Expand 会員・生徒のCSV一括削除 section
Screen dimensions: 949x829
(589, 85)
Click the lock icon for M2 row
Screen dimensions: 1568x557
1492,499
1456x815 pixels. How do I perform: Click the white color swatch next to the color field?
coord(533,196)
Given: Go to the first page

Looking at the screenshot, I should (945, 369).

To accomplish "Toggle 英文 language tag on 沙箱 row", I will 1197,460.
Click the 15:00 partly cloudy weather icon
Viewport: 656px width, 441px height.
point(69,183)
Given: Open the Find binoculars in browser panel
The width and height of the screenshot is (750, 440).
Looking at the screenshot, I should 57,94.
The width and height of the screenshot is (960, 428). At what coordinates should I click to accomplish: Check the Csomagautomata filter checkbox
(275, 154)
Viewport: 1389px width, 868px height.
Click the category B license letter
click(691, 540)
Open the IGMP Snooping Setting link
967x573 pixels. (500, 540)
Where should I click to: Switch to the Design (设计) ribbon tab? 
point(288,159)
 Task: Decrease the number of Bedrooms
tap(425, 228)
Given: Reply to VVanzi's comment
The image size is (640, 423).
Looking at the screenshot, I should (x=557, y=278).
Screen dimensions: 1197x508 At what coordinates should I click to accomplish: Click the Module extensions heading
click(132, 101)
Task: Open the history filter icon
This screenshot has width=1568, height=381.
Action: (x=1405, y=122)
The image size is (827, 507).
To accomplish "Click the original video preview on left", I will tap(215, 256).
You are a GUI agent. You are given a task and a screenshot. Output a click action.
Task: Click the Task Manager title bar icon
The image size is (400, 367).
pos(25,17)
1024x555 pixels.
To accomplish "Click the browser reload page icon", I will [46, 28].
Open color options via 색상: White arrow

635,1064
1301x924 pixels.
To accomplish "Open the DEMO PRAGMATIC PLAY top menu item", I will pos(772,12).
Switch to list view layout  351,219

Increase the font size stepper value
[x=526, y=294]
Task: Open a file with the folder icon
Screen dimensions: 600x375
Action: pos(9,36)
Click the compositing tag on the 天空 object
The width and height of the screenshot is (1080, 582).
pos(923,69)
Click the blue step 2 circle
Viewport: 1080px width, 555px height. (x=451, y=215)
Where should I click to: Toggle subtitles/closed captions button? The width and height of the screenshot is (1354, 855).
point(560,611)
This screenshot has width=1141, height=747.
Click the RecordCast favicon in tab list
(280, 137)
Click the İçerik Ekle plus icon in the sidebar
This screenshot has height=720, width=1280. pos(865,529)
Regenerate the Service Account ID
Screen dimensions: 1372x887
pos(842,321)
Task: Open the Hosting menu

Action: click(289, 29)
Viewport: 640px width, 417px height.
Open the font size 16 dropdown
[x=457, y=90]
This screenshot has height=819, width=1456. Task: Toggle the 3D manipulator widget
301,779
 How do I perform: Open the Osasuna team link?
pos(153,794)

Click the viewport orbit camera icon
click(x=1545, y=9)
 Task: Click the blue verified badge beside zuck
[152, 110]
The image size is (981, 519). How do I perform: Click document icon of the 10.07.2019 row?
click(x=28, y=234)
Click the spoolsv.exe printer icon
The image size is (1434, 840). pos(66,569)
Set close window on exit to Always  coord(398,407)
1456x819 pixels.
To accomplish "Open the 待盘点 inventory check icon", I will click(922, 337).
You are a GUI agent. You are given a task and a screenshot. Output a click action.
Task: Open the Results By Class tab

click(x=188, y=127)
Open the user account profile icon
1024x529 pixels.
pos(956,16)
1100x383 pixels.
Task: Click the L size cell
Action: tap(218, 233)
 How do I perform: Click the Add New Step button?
------------
■ STATED GOAL
Retype the entries above, beginning with the line that contains "Click the spoolsv.exe printer icon" and continuing through the line that contains "will click(922, 337).", keeping every character of each line unchanged.

■ RESPONSE
Click the spoolsv.exe printer icon
The image size is (1434, 840). pos(66,569)
Set close window on exit to Always  coord(398,407)
1456x819 pixels.
To accomplish "Open the 待盘点 inventory check icon", I will click(922, 337).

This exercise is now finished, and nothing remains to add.